- Task item: Below are the records; give again exactly the lines that run from the one with "You are a computer-use agent. This" through the last line.

- Records:

---

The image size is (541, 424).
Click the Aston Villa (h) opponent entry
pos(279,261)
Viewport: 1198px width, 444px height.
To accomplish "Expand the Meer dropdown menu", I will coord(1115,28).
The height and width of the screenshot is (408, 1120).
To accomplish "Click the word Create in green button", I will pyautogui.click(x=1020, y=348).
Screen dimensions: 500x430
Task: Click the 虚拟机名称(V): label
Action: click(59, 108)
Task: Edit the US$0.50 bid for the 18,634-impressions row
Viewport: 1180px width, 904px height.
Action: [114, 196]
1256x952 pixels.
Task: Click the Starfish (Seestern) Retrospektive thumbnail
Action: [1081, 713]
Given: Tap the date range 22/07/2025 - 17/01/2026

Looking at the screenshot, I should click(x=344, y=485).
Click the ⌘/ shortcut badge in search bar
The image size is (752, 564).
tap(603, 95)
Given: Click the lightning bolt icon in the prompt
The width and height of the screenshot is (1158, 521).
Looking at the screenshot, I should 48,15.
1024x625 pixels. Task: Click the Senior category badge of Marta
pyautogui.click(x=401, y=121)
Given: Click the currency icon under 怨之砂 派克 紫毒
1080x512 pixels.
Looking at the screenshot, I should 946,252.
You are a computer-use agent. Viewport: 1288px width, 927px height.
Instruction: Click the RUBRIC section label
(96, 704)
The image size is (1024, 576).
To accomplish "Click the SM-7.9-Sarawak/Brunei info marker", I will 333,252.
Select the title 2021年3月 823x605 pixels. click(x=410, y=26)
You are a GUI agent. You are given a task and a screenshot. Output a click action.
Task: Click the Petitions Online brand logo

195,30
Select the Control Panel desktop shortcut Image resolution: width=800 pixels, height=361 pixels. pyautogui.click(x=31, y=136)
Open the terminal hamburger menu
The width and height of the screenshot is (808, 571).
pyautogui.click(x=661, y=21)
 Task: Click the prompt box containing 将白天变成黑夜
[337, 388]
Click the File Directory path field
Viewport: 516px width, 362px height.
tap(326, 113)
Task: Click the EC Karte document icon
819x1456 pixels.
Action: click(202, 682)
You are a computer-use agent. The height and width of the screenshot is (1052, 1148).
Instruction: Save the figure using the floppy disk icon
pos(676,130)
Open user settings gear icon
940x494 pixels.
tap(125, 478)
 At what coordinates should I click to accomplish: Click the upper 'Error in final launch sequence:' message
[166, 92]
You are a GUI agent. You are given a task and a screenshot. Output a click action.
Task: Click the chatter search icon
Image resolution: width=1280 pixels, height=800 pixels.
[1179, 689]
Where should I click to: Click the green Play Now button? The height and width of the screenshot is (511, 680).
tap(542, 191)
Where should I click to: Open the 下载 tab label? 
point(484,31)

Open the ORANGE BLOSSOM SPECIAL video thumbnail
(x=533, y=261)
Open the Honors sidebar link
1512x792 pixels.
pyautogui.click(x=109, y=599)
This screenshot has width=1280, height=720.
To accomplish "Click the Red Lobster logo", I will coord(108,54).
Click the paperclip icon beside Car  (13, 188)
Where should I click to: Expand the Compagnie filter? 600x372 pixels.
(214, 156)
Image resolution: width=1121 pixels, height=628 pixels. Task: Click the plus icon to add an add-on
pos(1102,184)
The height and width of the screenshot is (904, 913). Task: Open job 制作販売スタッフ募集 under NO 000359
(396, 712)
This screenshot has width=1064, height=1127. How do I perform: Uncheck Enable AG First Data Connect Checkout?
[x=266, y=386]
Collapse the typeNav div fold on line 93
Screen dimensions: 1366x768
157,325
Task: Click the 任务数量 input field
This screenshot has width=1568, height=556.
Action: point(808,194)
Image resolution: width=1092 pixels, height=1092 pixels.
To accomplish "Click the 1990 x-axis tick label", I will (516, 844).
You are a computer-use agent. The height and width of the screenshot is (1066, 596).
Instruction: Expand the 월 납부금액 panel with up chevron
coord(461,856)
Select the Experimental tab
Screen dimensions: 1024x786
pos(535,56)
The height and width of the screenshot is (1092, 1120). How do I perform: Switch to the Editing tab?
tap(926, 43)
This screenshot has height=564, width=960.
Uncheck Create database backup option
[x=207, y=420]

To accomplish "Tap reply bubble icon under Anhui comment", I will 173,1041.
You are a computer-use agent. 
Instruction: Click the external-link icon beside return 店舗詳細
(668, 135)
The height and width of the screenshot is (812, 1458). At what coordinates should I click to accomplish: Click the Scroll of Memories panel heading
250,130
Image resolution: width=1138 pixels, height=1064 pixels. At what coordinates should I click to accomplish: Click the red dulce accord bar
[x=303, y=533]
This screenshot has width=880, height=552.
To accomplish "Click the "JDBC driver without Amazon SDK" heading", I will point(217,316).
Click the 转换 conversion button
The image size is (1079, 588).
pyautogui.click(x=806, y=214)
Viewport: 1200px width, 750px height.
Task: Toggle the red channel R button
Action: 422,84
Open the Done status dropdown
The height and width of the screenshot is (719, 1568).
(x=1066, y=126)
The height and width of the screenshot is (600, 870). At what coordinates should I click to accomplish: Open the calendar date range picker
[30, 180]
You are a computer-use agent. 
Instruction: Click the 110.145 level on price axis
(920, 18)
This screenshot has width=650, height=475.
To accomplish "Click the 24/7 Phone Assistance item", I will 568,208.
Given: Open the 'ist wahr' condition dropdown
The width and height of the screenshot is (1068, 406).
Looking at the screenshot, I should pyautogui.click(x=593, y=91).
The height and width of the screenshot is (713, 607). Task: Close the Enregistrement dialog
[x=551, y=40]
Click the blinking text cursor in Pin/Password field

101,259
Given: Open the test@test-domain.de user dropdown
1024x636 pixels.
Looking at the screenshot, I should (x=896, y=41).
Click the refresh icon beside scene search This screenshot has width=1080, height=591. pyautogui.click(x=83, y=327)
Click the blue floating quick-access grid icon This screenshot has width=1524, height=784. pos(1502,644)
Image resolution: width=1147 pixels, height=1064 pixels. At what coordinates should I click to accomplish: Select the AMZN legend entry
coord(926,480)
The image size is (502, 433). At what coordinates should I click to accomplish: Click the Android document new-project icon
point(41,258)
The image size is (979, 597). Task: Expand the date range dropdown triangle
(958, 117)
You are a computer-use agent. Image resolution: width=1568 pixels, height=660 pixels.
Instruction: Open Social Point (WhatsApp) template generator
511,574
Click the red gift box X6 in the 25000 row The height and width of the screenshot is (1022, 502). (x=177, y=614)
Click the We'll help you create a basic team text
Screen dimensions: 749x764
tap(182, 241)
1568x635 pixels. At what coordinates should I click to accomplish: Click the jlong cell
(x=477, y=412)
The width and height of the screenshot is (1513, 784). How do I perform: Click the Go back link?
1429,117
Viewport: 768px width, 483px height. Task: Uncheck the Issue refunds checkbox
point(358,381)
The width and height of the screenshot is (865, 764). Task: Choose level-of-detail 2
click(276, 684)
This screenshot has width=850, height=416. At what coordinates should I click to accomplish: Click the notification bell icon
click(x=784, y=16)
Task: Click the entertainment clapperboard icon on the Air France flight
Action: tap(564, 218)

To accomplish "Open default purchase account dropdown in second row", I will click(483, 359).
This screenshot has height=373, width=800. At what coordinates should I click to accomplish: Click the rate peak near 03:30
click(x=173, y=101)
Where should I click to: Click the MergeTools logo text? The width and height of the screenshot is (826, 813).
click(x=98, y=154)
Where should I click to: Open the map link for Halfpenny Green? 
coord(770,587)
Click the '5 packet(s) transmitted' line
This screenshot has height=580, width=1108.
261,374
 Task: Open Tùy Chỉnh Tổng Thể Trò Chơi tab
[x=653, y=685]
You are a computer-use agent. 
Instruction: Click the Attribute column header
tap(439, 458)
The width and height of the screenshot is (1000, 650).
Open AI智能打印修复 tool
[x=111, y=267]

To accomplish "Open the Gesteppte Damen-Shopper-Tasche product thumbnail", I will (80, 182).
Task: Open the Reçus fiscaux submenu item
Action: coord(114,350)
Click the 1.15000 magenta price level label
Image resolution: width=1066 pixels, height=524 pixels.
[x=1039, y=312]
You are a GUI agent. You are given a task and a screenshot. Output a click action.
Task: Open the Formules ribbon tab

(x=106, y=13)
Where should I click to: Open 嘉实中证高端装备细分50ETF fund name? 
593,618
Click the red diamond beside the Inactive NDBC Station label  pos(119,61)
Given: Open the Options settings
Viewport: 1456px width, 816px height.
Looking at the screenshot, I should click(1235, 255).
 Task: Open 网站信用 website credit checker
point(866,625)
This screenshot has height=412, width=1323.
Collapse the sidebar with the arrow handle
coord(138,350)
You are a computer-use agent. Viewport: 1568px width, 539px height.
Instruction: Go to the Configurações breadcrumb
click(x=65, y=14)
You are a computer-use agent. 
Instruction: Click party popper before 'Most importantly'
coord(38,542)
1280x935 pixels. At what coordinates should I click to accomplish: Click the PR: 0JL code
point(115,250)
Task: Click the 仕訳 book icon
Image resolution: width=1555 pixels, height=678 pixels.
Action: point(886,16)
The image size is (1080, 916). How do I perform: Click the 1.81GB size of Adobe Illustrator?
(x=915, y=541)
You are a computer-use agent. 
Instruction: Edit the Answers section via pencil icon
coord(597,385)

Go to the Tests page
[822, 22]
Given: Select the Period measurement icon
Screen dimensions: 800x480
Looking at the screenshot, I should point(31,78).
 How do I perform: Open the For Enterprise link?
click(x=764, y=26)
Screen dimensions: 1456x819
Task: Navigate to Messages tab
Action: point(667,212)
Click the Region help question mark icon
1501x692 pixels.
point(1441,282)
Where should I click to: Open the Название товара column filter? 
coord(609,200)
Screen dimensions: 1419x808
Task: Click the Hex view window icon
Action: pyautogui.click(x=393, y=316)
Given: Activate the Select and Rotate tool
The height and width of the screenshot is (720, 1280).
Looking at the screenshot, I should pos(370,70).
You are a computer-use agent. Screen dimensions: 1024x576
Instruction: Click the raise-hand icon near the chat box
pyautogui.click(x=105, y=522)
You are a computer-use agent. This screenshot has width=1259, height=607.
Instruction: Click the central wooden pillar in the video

---

- Response to this task:
You are a computer-use agent. This screenshot has width=1259, height=607.
Instruction: Click the central wooden pillar in the video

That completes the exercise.